ServiceDefinitionCategoryScore is a relative weight Voxta uses to rank candidate services for a slot. Values: Low, Medium, High. Use High if your module is purpose-built for this service type, Low if it's a side capability.

Catalog

`ServiceTypes` value	What it does	Typical use case
`TextGen`	Generates assistant replies from prompts.	OpenAI, Anthropic, llama.cpp, KoboldCpp, Ollama.
`ActionInference`	Decides which semantic action the user is triggering (run alongside `TextGen`).	Usually delegated to a fast LLM. Configure separately from main chat LLM for cost / speed.
`Summarization`	Condenses long chat histories into memory.	A cheap LLM endpoint kept separate from the main chat LLM.
`TextToSpeech`	Renders text to audio.	ElevenLabs, Azure TTS, Coqui, Piper, SAPI.
`SpeechToText`	Transcribes microphone audio.	Vosk, Whisper, Azure Speech, Google STT.
`AudioInput`	Raw microphone capture.	Custom audio backends, virtual mics, network audio.
`AudioOutput`	Speaker playback.	Custom output routing, network audio.
`AudioPipeline`	Audio processing (noise suppression, gain, format conversion).	DSP plugins, sample-rate converters.
`WakeWord`	Listens for a hotword to start a chat turn.	Picovoice Porcupine, openWakeWord.
`VisionCapture`	Captures images from a source (screen, webcam, game window).	Screen grabbers, OBS bridges.
`ComputerVision`	Understands images — describes scenes, identifies objects, reads text.	GPT-4o vision, Claude vision, local vision models.
`ChatAugmentations`	Injects context into the chat and exposes semantic actions the LLM can trigger.	In-process game and app integrations — anything you can drive from .NET without needing another runtime. Elite Dangerous COVAS is the reference example.
`Memory`	Long-term knowledge store the chat can query.	Vector databases, RAG backends.
`ImageGen`	Generates images from text.	Stable Diffusion (local), DALL·E, Imagen.
`Animations`	Drives avatar / character motion from text.	Future — currently used for the HY-Motion experimental motion service.

Choosing the right type

A few rules of thumb:

Wrapping an external AI API? Pick the corresponding category — TextGen for an LLM, TextToSpeech for a voice, etc. The framework gives you a ServiceBase to inherit from and an interface to implement.
Adding context to chats? ChatAugmentations. This is the most flexible category — you get callbacks for events, can inject text into the prompt, and can register semantic actions the LLM calls.
Capturing the screen or webcam? VisionCapture. Pair it with a ComputerVision service to describe what was captured.
Bridging a game or app? ChatAugmentations is usually the right home, since the integration's job is to feed game state into chat and translate chat output into game actions.

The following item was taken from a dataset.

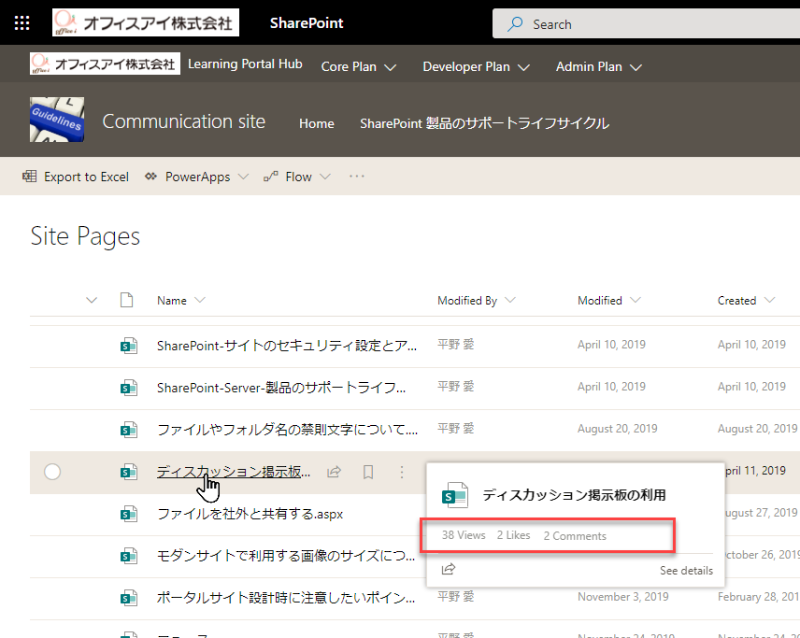Click inside the Search box
This screenshot has width=800, height=638.
pos(650,23)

Registering the implementation

After declaring Supports, you tell the builder which class implements each type:

builder.AddTextGenService<MyTextGen>("my-service");
builder.AddChatAugmentationsService<MyAugmentations>("my-service");
builder.AddTextToSpeechService<MyTts>("my-service");
// etc.

The string is your ServiceName from the ServiceDefinition. The builder has a registration method for every service type — Add{ServiceType}Service<TImpl>(string serviceName). Your class inherits the appropriate base (ServiceBase) and implements the matching interface (ITextGenService, IChatAugmentationsService, ITextToSpeechService, …).

Examples in the wild

ChatAugmentations — voxta-module-elite-dangerous (open-source reference example)
ComputerVision — built-in Cloud / OpenAI vision modules
TextGen — built-in LLM providers (OpenAI, Anthropic, llama.cpp, Ollama, ...)

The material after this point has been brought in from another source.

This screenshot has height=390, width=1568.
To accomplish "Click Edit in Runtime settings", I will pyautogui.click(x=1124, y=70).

Not modules — these are external integrations that connect to Voxta over the WebSocket API rather than running in-process:

Voxta Minecraft Companion — Electron + Mineflayer (Node.js)
Voxta VAM plugin — in-game C# script for Virt-A-Mate
voxta-home-assistant-integration — Python add-on for Home Assistant

See Modules vs. integrations for when each fits.